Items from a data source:
┄┄┄┄┄┄┄┄┄┄
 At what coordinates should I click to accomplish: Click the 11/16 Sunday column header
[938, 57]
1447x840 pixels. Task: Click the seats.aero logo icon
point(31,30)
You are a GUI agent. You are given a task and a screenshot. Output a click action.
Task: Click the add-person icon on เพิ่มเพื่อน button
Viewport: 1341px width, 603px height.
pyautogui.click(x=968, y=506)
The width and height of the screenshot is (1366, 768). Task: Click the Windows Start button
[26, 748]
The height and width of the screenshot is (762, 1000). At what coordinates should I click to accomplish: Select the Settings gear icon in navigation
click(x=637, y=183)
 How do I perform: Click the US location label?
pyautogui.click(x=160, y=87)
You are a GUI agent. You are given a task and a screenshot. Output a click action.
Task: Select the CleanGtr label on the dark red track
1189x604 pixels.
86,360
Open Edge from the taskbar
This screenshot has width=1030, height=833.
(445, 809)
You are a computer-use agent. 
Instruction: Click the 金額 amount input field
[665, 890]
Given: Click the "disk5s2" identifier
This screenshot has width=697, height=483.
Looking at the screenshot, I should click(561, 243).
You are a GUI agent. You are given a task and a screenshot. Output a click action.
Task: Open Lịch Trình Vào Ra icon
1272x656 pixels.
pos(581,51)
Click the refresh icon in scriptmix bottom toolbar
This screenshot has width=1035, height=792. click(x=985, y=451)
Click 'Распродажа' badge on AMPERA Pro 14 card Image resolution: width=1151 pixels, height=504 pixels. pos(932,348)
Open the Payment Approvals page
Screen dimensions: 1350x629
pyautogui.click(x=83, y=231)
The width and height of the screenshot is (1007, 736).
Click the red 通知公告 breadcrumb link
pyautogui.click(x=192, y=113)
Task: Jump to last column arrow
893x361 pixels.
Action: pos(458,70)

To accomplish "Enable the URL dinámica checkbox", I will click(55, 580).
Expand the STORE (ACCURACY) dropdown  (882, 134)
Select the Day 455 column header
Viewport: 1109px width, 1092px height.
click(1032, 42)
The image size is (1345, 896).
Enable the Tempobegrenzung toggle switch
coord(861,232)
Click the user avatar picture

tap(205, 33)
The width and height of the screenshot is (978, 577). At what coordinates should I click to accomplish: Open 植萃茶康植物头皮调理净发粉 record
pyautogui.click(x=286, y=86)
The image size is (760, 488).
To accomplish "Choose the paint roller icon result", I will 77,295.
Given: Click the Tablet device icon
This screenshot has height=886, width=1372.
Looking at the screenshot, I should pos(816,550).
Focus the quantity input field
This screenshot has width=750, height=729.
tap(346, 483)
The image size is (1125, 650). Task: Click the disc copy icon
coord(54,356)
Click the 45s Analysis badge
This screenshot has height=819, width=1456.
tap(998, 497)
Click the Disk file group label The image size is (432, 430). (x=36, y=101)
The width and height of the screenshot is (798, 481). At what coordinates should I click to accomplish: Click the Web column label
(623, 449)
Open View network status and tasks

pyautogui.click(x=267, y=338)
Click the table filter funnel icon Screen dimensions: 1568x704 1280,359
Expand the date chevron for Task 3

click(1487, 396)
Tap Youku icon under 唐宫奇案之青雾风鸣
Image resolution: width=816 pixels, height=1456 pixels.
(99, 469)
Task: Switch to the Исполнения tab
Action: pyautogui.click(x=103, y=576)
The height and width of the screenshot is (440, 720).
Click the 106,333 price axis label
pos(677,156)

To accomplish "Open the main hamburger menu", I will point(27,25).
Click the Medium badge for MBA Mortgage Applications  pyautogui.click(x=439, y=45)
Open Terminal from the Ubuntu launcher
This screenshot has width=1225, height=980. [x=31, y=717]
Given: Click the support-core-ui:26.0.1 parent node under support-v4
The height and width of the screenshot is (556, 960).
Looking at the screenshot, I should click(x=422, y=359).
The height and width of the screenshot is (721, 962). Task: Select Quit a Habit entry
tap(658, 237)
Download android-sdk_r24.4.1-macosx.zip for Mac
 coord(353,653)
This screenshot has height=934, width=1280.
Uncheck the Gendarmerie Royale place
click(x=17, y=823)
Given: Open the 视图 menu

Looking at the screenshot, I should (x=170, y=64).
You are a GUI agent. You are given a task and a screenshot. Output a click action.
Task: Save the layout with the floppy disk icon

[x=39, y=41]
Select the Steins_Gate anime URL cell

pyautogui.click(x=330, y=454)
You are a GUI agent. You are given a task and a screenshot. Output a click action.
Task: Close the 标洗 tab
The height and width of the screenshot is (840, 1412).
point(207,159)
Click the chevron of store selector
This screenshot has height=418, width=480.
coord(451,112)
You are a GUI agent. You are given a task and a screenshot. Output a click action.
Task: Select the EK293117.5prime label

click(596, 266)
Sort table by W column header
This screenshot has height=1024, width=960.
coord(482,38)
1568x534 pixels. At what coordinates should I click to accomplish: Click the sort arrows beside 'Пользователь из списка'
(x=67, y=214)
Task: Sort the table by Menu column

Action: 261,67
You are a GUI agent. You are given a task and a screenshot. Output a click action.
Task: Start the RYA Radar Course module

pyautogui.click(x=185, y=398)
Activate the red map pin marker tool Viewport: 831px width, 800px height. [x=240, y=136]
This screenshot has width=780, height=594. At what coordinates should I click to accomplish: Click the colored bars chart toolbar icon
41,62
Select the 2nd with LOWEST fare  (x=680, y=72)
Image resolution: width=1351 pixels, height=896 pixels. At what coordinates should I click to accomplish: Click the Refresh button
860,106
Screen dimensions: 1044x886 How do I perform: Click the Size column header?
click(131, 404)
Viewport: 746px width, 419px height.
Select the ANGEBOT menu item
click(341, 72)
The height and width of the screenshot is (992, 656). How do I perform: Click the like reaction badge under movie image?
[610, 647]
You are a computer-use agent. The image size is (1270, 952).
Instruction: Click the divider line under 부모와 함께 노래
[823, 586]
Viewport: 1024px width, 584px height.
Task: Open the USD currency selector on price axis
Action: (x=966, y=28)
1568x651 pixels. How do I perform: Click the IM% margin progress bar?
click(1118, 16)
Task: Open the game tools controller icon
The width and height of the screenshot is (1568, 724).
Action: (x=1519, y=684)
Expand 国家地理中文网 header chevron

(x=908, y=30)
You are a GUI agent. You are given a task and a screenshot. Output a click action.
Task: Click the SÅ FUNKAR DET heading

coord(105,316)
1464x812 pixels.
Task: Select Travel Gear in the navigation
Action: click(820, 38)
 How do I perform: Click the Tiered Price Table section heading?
┄┄┄┄┄┄┄┄┄┄
* _OBJECTIVE_
Copy out word for word the part of the items above that opens with the line containing "Given: Click the Tablet device icon" and closes with the line containing "click(1487, 396)", including both of those lines.

* _EXERCISE RESPONSE_
Given: Click the Tablet device icon
This screenshot has height=886, width=1372.
Looking at the screenshot, I should pos(816,550).
Focus the quantity input field
This screenshot has width=750, height=729.
tap(346, 483)
The image size is (1125, 650). Task: Click the disc copy icon
coord(54,356)
Click the 45s Analysis badge
This screenshot has height=819, width=1456.
tap(998, 497)
Click the Disk file group label The image size is (432, 430). (x=36, y=101)
The width and height of the screenshot is (798, 481). At what coordinates should I click to accomplish: Click the Web column label
(623, 449)
Open View network status and tasks

pyautogui.click(x=267, y=338)
Click the table filter funnel icon Screen dimensions: 1568x704 1280,359
Expand the date chevron for Task 3

click(1487, 396)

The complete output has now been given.